Subject: fishing today, 27Apr09
Date: Monday, 27 April 2009 2:10 PM
0515. The alarm wakes Mary. She thumps me in the back as I'm sleeping with my good ear down and haven't heard it. Fishing time!!
As soon as I got up I could feel a slight movement of air through the house but the curtains weren't billowing the way they'd been last night. A quick check on the verandah confirmed a clear and cool morning with no significant breeze. Winter is clearly on its way.
The only other Noosa yakker I was expecting at the beach, Brian (madcowes) was already unloaded when I arrived at the car park at 0545 and we chatted as I got my bits and pieces together for the first time in five weeks, three of them spent in Egypt and the last two at home waiting for the weather to improve. It was perfect today, with a light SW, no swell, pretty much cloudless.
In no time we were out the back, rigging up. The sun rose, as expected at 0610 and a few minutes later I took a pic of Brian.

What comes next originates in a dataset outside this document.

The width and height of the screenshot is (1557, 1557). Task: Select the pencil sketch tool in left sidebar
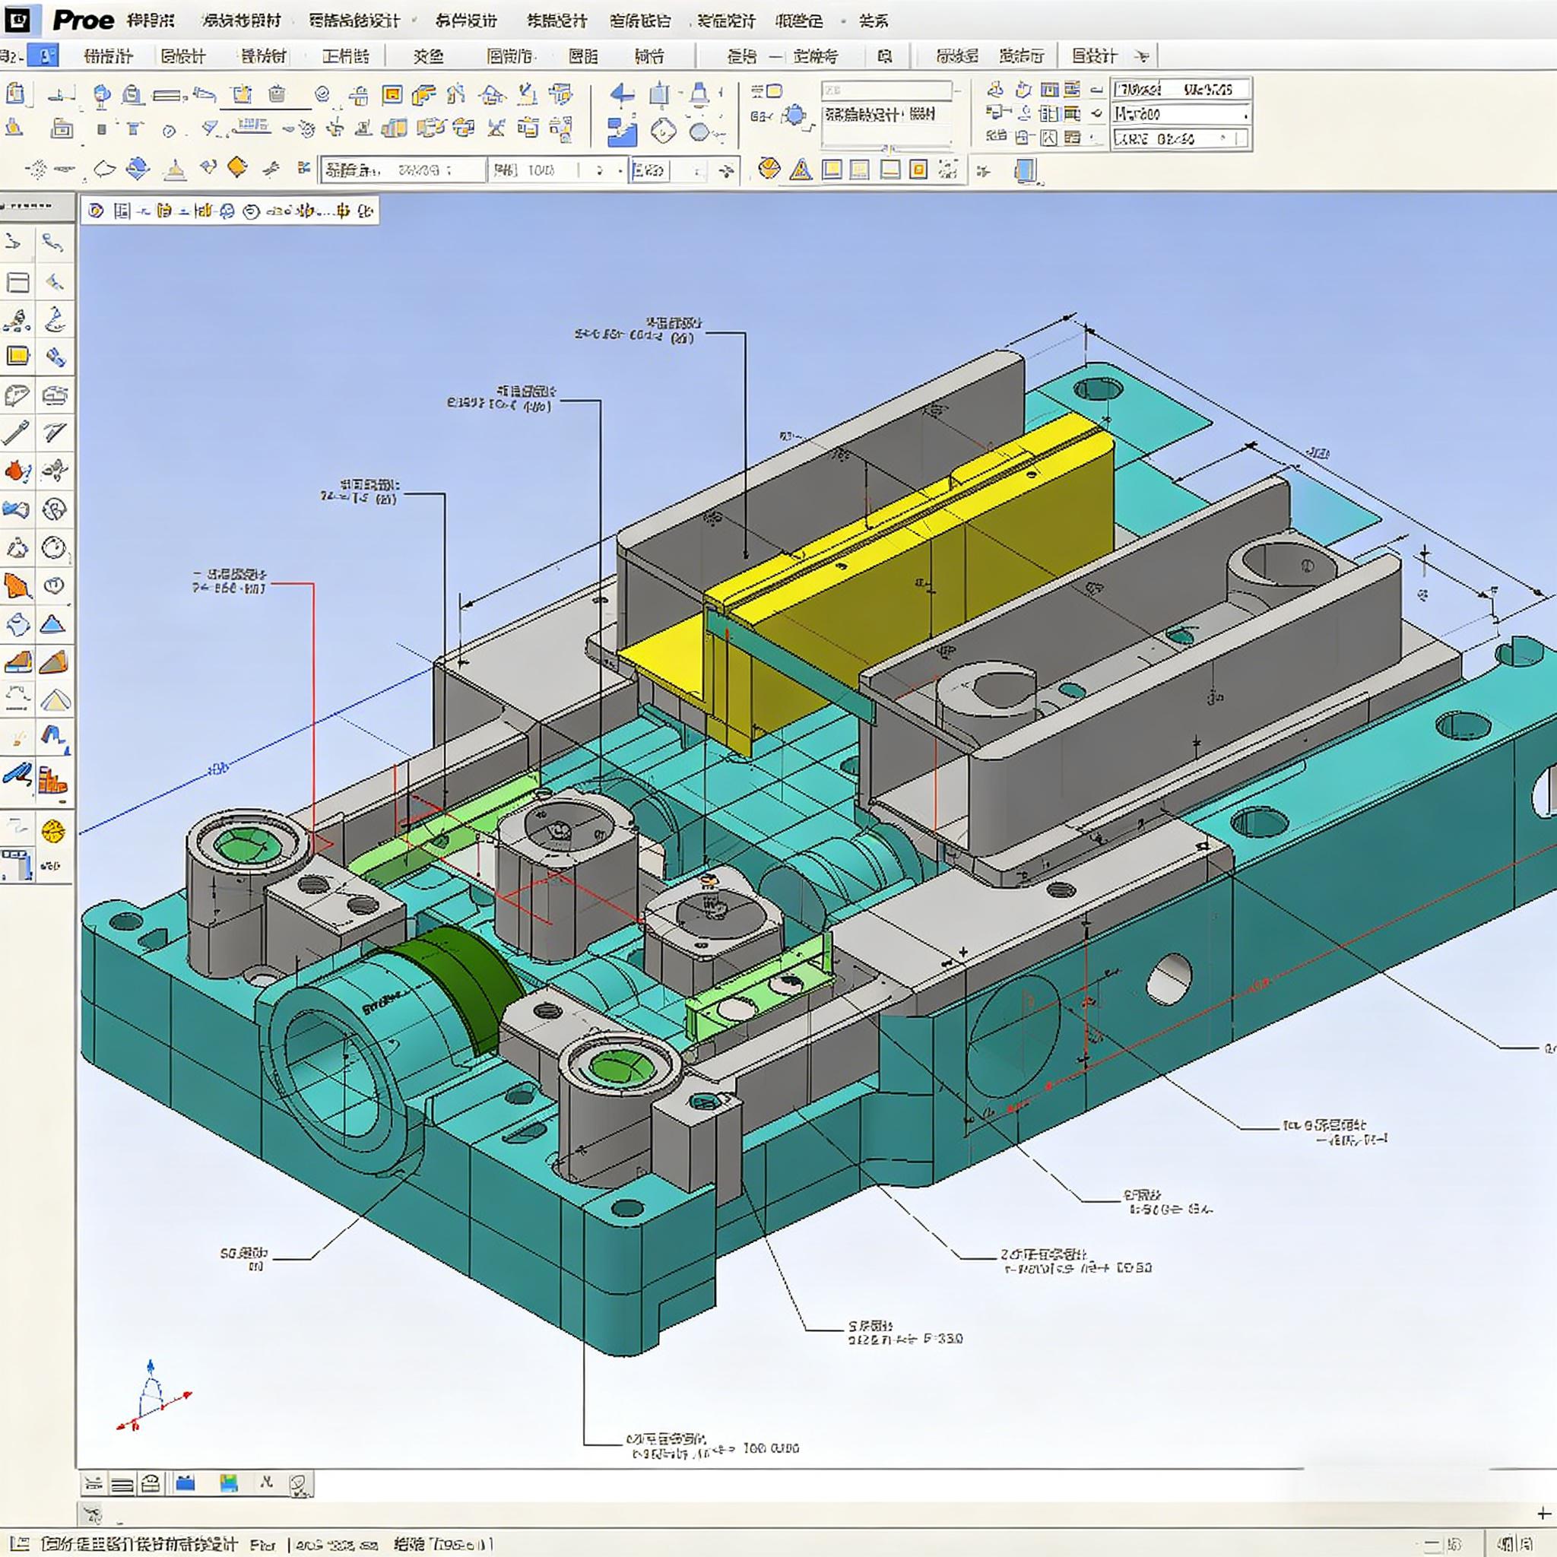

I headed for the western side of Jew Shoal, anticipating that the SW breeze would blow me across the reef. The trip out was uneventful, except that at one stage a small flock of terns passed over me heading west. I wondered what they were up to as I was pretty sure there were no schools of baitfish in the Bay, still discoloured from the last few weeks' disruptive weather. My mark was reached by 7.00am and I deployed the drogue and noted that the sea was at least clear of floating debris, although it was hard to discern at that hour whether water clarity was back to normal. I intended to fish a 1/8oz jig, as usual, on my casting outfit, plus, on my heavier trolling outfit, a trailing line rigged with a 1/2oz ball sinker, short wire trace and a floating (and thus unlikely to snag) lure which was designed to resemble a squid, even to the extent that the tentacles and head were made of soft plastic.
Very soon after deploying the first jig I noticed occasional splashes nearby. Shortly they were revealed to be tuna, probably mac tuna. Somehow they were finding and harassing small schools of baitfish hovering over the reef. Anyway, after drifting NE quite rapidly over a deeper section of the reef for about 20 minutes without any action on the jig I decided that trying the shallower area of the reef might be worth while so paddled over to a section which I knew was quite shallow and set up a drift to go right over it. Soon the sounder showed that my drift was working well -- the depth varied between 10 and 18m and lots of underwater structure could be seen. A few minutes later I was working my jig over some of this shallow structure when I got a hit from a small fish. I quickly boated it, took a pic and then returned to the business of (hopefully) catching a snapper.
A couple of casts later I was working the jig over the top of structure about 12m down when the line tightened, the rod tip bent over into the water and a scorching run took line off the reel against the drag. This fish meant business and showed no sign of complying with my "come here" tactics. Although at one stage I got a few metres of line back on the spool, this very rapidly disappeared as the next run had the spool down to the backing line. The yak was being pulled along across the breeze and I was settling in for a long fight when there was a loud scream from the other outfit, the one with the squid lure on it. Shit, isn't it always the way! Here I am with hands full with what is obviously a good fish and now I need a second pair of hands to look after what is obviously another good fish. The second outfit was emitting growling noises, a different tone to the other reel, and bucking around in its rod holder so I reached around with my left hand and picked up the rod to at least start to take control. At this moment the pressure went off the lighter rod, signalling a disconnect (mixed feelings here) and so I put it in its rod holder and gave all of my attention to the heavier outfit. This felt like a decent snapper and sure enough, within a few minutes my first snapper for 2009 appeared beside the yak. Very quickly he was gaffed and hauled into the footwell where he kindly posed for an early morning portrait.
This was just what I'd been hoping for, but I hadn't been very confident because I thought that perhaps the water discolouration might badly affect the fishing. As the ambient light improved I could see that the water was slightly murky but much better than I'd thought it would be so it seems likely that the foul fishing conditions recently experienced have gone. Before long, Brian came over to see how I was going. At this stage he'd had one half-hearted strike on a floated dead bait so he opted to join me in the shallow area which I was fishing. The next 45 minutes produced a smaller snapper for me, this time on the jig.
Then things went quiet. I stayed till about 0945 then headed for home, leaving Brian, still fishless when I left, to continue the hunt. I really enjoyed the paddle back and didn't even need to check the wave sets before running the surf zone as there wasn't a surf zone, the swell was so small.
Wednesday's now looking better than Tuesday. Who's interested in a trip? If weather conditions permit, a Sunshine Beach launch may be the go. Harry, are you OK for Wednesday? Please note that I'm away in Sydney for a week from Thursday so someone else should step up to the plate to coordinate trips.